> _CHALLENGE_:
Reproduce each line of the records below word for word.

> _Item position records_:
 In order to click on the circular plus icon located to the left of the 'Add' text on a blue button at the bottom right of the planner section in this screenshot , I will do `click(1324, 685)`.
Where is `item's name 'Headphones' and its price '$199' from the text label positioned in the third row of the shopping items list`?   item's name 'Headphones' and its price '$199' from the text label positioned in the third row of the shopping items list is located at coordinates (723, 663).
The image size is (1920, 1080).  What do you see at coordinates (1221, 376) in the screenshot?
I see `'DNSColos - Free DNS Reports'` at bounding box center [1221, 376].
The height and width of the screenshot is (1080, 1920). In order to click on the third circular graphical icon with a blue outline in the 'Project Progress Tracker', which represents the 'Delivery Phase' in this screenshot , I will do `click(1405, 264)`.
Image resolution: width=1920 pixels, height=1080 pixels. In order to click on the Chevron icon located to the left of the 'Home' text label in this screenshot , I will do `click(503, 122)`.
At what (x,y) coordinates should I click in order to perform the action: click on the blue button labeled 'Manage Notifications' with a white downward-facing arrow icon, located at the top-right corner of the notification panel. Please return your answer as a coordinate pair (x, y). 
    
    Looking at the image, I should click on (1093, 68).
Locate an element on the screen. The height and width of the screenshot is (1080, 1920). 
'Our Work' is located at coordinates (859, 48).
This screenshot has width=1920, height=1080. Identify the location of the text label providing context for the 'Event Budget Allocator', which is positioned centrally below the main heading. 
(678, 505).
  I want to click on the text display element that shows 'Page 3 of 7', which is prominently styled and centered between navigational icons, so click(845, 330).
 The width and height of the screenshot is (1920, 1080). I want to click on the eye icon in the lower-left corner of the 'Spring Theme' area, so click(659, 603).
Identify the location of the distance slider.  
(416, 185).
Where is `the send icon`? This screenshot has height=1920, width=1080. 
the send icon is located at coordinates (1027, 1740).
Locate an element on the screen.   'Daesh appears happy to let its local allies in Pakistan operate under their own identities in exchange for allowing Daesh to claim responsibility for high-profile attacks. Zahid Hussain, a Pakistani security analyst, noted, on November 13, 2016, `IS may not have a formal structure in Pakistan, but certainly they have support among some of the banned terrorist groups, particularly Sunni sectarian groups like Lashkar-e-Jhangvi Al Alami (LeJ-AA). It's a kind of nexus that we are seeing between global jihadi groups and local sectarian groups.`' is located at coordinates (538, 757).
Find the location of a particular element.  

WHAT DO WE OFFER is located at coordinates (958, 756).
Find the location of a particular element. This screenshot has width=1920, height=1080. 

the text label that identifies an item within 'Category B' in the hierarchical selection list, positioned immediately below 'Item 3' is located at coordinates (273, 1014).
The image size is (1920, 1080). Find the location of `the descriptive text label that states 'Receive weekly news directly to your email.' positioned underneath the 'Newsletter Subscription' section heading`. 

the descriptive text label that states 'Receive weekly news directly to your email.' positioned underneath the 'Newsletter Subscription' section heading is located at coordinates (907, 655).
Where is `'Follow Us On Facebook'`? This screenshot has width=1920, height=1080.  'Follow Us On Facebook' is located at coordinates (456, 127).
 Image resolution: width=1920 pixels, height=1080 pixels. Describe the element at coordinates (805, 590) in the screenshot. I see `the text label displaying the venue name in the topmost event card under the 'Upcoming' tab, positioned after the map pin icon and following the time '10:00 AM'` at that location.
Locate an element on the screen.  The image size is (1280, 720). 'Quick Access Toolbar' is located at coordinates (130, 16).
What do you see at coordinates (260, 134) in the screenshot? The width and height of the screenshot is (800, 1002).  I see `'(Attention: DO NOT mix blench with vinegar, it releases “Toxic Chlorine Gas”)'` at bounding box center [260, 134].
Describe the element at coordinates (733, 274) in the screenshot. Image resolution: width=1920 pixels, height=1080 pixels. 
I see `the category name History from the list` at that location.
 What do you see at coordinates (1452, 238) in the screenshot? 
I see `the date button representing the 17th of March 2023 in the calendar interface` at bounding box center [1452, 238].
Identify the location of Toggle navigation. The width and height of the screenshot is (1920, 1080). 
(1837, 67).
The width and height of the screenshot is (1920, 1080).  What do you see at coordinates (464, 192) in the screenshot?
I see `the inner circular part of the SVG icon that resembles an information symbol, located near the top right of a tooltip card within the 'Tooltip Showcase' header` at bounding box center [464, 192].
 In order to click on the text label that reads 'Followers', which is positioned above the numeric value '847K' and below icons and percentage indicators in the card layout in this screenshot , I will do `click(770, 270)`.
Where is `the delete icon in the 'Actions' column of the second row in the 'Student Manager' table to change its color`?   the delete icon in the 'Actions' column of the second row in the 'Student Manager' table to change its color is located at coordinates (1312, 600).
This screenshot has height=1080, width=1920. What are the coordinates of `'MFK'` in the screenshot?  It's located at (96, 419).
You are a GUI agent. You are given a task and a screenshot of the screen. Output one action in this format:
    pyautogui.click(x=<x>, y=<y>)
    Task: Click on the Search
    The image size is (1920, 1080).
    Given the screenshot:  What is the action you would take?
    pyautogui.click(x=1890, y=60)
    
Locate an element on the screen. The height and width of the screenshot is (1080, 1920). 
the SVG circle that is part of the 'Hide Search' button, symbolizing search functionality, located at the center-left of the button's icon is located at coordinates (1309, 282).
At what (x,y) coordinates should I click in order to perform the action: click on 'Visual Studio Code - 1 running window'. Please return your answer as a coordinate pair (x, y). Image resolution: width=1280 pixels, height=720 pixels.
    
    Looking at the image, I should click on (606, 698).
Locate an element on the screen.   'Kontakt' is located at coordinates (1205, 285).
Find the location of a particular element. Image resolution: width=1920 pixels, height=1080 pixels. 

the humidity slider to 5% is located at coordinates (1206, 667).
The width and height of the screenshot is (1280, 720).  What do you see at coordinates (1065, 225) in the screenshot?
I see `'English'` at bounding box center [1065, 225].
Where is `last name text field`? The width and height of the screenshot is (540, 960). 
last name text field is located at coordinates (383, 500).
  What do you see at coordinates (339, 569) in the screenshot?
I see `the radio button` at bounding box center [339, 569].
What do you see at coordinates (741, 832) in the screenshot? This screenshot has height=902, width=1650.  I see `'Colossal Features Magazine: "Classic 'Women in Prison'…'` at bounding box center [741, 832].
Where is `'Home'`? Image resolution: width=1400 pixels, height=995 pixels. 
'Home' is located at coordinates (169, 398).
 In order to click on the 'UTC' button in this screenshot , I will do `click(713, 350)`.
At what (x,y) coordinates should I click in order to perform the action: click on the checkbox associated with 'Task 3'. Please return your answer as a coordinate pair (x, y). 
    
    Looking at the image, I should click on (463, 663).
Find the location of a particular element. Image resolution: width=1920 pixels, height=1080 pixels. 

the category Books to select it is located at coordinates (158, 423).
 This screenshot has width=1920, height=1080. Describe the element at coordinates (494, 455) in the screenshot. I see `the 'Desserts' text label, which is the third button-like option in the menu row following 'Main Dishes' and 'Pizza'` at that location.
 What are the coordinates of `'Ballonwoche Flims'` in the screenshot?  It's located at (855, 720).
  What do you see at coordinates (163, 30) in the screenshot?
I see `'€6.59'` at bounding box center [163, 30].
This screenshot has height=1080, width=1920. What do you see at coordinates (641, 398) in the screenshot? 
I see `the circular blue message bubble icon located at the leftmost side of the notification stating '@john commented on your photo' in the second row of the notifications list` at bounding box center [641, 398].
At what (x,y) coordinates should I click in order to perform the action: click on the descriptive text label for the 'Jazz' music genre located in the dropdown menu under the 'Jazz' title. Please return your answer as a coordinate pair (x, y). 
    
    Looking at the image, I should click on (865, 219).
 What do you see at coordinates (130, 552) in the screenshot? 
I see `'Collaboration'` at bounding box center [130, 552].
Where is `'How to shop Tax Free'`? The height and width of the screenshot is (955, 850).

> _CORRECT RESPONSE_:
 In order to click on the circular plus icon located to the left of the 'Add' text on a blue button at the bottom right of the planner section in this screenshot , I will do `click(1324, 685)`.
Where is `item's name 'Headphones' and its price '$199' from the text label positioned in the third row of the shopping items list`?   item's name 'Headphones' and its price '$199' from the text label positioned in the third row of the shopping items list is located at coordinates (723, 663).
The image size is (1920, 1080).  What do you see at coordinates (1221, 376) in the screenshot?
I see `'DNSColos - Free DNS Reports'` at bounding box center [1221, 376].
The height and width of the screenshot is (1080, 1920). In order to click on the third circular graphical icon with a blue outline in the 'Project Progress Tracker', which represents the 'Delivery Phase' in this screenshot , I will do `click(1405, 264)`.
Image resolution: width=1920 pixels, height=1080 pixels. In order to click on the Chevron icon located to the left of the 'Home' text label in this screenshot , I will do `click(503, 122)`.
At what (x,y) coordinates should I click in order to perform the action: click on the blue button labeled 'Manage Notifications' with a white downward-facing arrow icon, located at the top-right corner of the notification panel. Please return your answer as a coordinate pair (x, y). 
    
    Looking at the image, I should click on (1093, 68).
Locate an element on the screen. The height and width of the screenshot is (1080, 1920). 
'Our Work' is located at coordinates (859, 48).
This screenshot has width=1920, height=1080. Identify the location of the text label providing context for the 'Event Budget Allocator', which is positioned centrally below the main heading. 
(678, 505).
  I want to click on the text display element that shows 'Page 3 of 7', which is prominently styled and centered between navigational icons, so click(845, 330).
 The width and height of the screenshot is (1920, 1080). I want to click on the eye icon in the lower-left corner of the 'Spring Theme' area, so click(659, 603).
Identify the location of the distance slider.  
(416, 185).
Where is `the send icon`? This screenshot has height=1920, width=1080. 
the send icon is located at coordinates (1027, 1740).
Locate an element on the screen.   'Daesh appears happy to let its local allies in Pakistan operate under their own identities in exchange for allowing Daesh to claim responsibility for high-profile attacks. Zahid Hussain, a Pakistani security analyst, noted, on November 13, 2016, `IS may not have a formal structure in Pakistan, but certainly they have support among some of the banned terrorist groups, particularly Sunni sectarian groups like Lashkar-e-Jhangvi Al Alami (LeJ-AA). It's a kind of nexus that we are seeing between global jihadi groups and local sectarian groups.`' is located at coordinates (538, 757).
Find the location of a particular element.  

WHAT DO WE OFFER is located at coordinates (958, 756).
Find the location of a particular element. This screenshot has width=1920, height=1080. 

the text label that identifies an item within 'Category B' in the hierarchical selection list, positioned immediately below 'Item 3' is located at coordinates (273, 1014).
The image size is (1920, 1080). Find the location of `the descriptive text label that states 'Receive weekly news directly to your email.' positioned underneath the 'Newsletter Subscription' section heading`. 

the descriptive text label that states 'Receive weekly news directly to your email.' positioned underneath the 'Newsletter Subscription' section heading is located at coordinates (907, 655).
Where is `'Follow Us On Facebook'`? This screenshot has width=1920, height=1080.  'Follow Us On Facebook' is located at coordinates (456, 127).
 Image resolution: width=1920 pixels, height=1080 pixels. Describe the element at coordinates (805, 590) in the screenshot. I see `the text label displaying the venue name in the topmost event card under the 'Upcoming' tab, positioned after the map pin icon and following the time '10:00 AM'` at that location.
Locate an element on the screen.  The image size is (1280, 720). 'Quick Access Toolbar' is located at coordinates (130, 16).
What do you see at coordinates (260, 134) in the screenshot? The width and height of the screenshot is (800, 1002).  I see `'(Attention: DO NOT mix blench with vinegar, it releases “Toxic Chlorine Gas”)'` at bounding box center [260, 134].
Describe the element at coordinates (733, 274) in the screenshot. Image resolution: width=1920 pixels, height=1080 pixels. 
I see `the category name History from the list` at that location.
 What do you see at coordinates (1452, 238) in the screenshot? 
I see `the date button representing the 17th of March 2023 in the calendar interface` at bounding box center [1452, 238].
Identify the location of Toggle navigation. The width and height of the screenshot is (1920, 1080). 
(1837, 67).
The width and height of the screenshot is (1920, 1080).  What do you see at coordinates (464, 192) in the screenshot?
I see `the inner circular part of the SVG icon that resembles an information symbol, located near the top right of a tooltip card within the 'Tooltip Showcase' header` at bounding box center [464, 192].
 In order to click on the text label that reads 'Followers', which is positioned above the numeric value '847K' and below icons and percentage indicators in the card layout in this screenshot , I will do `click(770, 270)`.
Where is `the delete icon in the 'Actions' column of the second row in the 'Student Manager' table to change its color`?   the delete icon in the 'Actions' column of the second row in the 'Student Manager' table to change its color is located at coordinates (1312, 600).
This screenshot has height=1080, width=1920. What are the coordinates of `'MFK'` in the screenshot?  It's located at (96, 419).
You are a GUI agent. You are given a task and a screenshot of the screen. Output one action in this format:
    pyautogui.click(x=<x>, y=<y>)
    Task: Click on the Search
    The image size is (1920, 1080).
    Given the screenshot:  What is the action you would take?
    pyautogui.click(x=1890, y=60)
    
Locate an element on the screen. The height and width of the screenshot is (1080, 1920). 
the SVG circle that is part of the 'Hide Search' button, symbolizing search functionality, located at the center-left of the button's icon is located at coordinates (1309, 282).
At what (x,y) coordinates should I click in order to perform the action: click on 'Visual Studio Code - 1 running window'. Please return your answer as a coordinate pair (x, y). Image resolution: width=1280 pixels, height=720 pixels.
    
    Looking at the image, I should click on (606, 698).
Locate an element on the screen.   'Kontakt' is located at coordinates (1205, 285).
Find the location of a particular element. Image resolution: width=1920 pixels, height=1080 pixels. 

the humidity slider to 5% is located at coordinates (1206, 667).
The width and height of the screenshot is (1280, 720).  What do you see at coordinates (1065, 225) in the screenshot?
I see `'English'` at bounding box center [1065, 225].
Where is `last name text field`? The width and height of the screenshot is (540, 960). 
last name text field is located at coordinates (383, 500).
  What do you see at coordinates (339, 569) in the screenshot?
I see `the radio button` at bounding box center [339, 569].
What do you see at coordinates (741, 832) in the screenshot? This screenshot has height=902, width=1650.  I see `'Colossal Features Magazine: "Classic 'Women in Prison'…'` at bounding box center [741, 832].
Where is `'Home'`? Image resolution: width=1400 pixels, height=995 pixels. 
'Home' is located at coordinates (169, 398).
 In order to click on the 'UTC' button in this screenshot , I will do `click(713, 350)`.
At what (x,y) coordinates should I click in order to perform the action: click on the checkbox associated with 'Task 3'. Please return your answer as a coordinate pair (x, y). 
    
    Looking at the image, I should click on (463, 663).
Find the location of a particular element. Image resolution: width=1920 pixels, height=1080 pixels. 

the category Books to select it is located at coordinates (158, 423).
 This screenshot has width=1920, height=1080. Describe the element at coordinates (494, 455) in the screenshot. I see `the 'Desserts' text label, which is the third button-like option in the menu row following 'Main Dishes' and 'Pizza'` at that location.
 What are the coordinates of `'Ballonwoche Flims'` in the screenshot?  It's located at (855, 720).
  What do you see at coordinates (163, 30) in the screenshot?
I see `'€6.59'` at bounding box center [163, 30].
This screenshot has height=1080, width=1920. What do you see at coordinates (641, 398) in the screenshot? 
I see `the circular blue message bubble icon located at the leftmost side of the notification stating '@john commented on your photo' in the second row of the notifications list` at bounding box center [641, 398].
At what (x,y) coordinates should I click in order to perform the action: click on the descriptive text label for the 'Jazz' music genre located in the dropdown menu under the 'Jazz' title. Please return your answer as a coordinate pair (x, y). 
    
    Looking at the image, I should click on (865, 219).
 What do you see at coordinates (130, 552) in the screenshot? 
I see `'Collaboration'` at bounding box center [130, 552].
Where is `'How to shop Tax Free'`? The height and width of the screenshot is (955, 850).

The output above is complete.